Assignment of functional roles to parasite proteins in malaria-infected red blood cells by competitive flow-based adhesion assay.

Adhesion of parasitized red blood cells (PRBCs) to endothelial cells and subsequent accumulation in the microvasculature are pivotal events in the pathogenesis of falciparum malaria. During intraerythrocytic development, numerous proteins exported from the parasite associate with the RBC membrane skeleton but the precise function of many of these proteins remain unknown. Their cellular location, however, suggests that some may play a role in adhesion. The adhesive properties of PRBCs are best studied under flow conditions in vitro; however, experimental variation in levels of cytoadherence in currently available assays make subtle alterations in adhesion difficult to quantify. Here, we describe a flow-based assay that can quantify small differences in adhesion and document the extent to which a number of parasite proteins influence adhesion using parasite lines that no longer express specific proteins.

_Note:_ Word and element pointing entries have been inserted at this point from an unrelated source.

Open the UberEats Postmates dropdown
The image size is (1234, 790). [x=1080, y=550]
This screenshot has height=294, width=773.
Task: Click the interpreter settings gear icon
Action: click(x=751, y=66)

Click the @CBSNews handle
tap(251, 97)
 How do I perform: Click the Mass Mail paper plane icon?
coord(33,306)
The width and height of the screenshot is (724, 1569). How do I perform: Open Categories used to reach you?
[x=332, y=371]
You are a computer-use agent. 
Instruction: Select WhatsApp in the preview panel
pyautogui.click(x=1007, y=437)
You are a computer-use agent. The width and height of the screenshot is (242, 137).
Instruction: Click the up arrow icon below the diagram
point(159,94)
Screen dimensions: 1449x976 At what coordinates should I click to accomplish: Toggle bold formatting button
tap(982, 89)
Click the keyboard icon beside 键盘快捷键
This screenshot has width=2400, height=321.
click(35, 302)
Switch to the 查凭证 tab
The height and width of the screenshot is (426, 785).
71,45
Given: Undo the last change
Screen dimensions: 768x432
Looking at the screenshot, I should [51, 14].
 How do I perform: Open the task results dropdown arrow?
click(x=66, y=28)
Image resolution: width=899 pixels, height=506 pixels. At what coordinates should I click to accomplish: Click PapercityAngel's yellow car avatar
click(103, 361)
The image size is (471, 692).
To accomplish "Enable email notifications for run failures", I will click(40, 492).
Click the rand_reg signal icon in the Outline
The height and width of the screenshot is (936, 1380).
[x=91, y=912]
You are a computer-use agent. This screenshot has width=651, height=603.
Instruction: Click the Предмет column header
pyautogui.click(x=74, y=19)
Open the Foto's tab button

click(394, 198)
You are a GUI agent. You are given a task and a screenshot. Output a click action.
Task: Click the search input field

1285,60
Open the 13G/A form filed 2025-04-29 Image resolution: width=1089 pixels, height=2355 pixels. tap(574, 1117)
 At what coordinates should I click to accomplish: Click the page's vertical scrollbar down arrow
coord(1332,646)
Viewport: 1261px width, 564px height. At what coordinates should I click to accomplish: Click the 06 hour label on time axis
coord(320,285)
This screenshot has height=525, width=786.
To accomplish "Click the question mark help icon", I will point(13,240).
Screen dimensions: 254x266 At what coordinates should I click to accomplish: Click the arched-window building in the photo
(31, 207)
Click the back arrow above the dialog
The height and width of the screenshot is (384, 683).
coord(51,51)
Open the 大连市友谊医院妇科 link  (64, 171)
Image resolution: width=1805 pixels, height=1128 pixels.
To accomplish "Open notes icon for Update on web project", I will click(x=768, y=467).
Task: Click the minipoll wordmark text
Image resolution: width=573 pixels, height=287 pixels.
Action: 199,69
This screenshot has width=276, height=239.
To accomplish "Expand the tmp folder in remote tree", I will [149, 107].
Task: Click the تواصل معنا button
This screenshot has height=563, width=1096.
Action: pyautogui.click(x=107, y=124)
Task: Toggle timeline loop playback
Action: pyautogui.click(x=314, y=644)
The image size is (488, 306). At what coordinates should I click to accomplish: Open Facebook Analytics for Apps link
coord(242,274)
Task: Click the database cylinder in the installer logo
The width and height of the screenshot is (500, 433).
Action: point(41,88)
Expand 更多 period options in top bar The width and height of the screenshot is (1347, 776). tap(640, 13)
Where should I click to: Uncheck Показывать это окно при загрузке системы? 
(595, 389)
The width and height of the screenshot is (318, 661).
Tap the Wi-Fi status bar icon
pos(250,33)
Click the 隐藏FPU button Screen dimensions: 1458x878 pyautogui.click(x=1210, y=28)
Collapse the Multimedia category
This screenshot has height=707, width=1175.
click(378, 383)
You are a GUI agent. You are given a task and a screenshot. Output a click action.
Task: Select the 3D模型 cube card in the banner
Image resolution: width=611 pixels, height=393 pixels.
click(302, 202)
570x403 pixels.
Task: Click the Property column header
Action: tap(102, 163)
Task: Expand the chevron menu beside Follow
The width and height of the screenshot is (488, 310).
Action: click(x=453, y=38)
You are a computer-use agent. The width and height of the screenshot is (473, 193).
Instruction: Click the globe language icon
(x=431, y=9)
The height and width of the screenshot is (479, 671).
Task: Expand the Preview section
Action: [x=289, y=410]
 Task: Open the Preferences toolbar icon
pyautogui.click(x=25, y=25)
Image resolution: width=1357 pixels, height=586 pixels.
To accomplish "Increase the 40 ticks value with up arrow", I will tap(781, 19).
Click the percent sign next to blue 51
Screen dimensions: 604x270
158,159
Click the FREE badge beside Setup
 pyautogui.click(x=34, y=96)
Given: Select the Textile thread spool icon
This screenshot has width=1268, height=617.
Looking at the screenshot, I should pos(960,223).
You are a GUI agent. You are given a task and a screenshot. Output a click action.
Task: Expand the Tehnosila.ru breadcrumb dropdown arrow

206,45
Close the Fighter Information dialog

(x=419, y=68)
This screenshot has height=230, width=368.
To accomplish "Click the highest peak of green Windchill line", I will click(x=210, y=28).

Loss of parasite proteins ring-infected erythrocyte surface antigen (RESA), knob-associated histidine-rich protein (KAHRP) or Plasmodium falciparum erythrocyte membrane protein 3 (PfEMP3) had a significant effect on the ability of PRBCs to adhere, whereas loss of mature parasite-infected erythrocyte surface antigen (MESA) had no effect. Our studies indicate that a number of membrane skeleton-associated parasite proteins, although not exposed on the RBC surface, can collectively affect the adhesive properties of PRBCs and further our understanding of pathophysiologically relevant structure/function relationships in malaria-infected RBCs.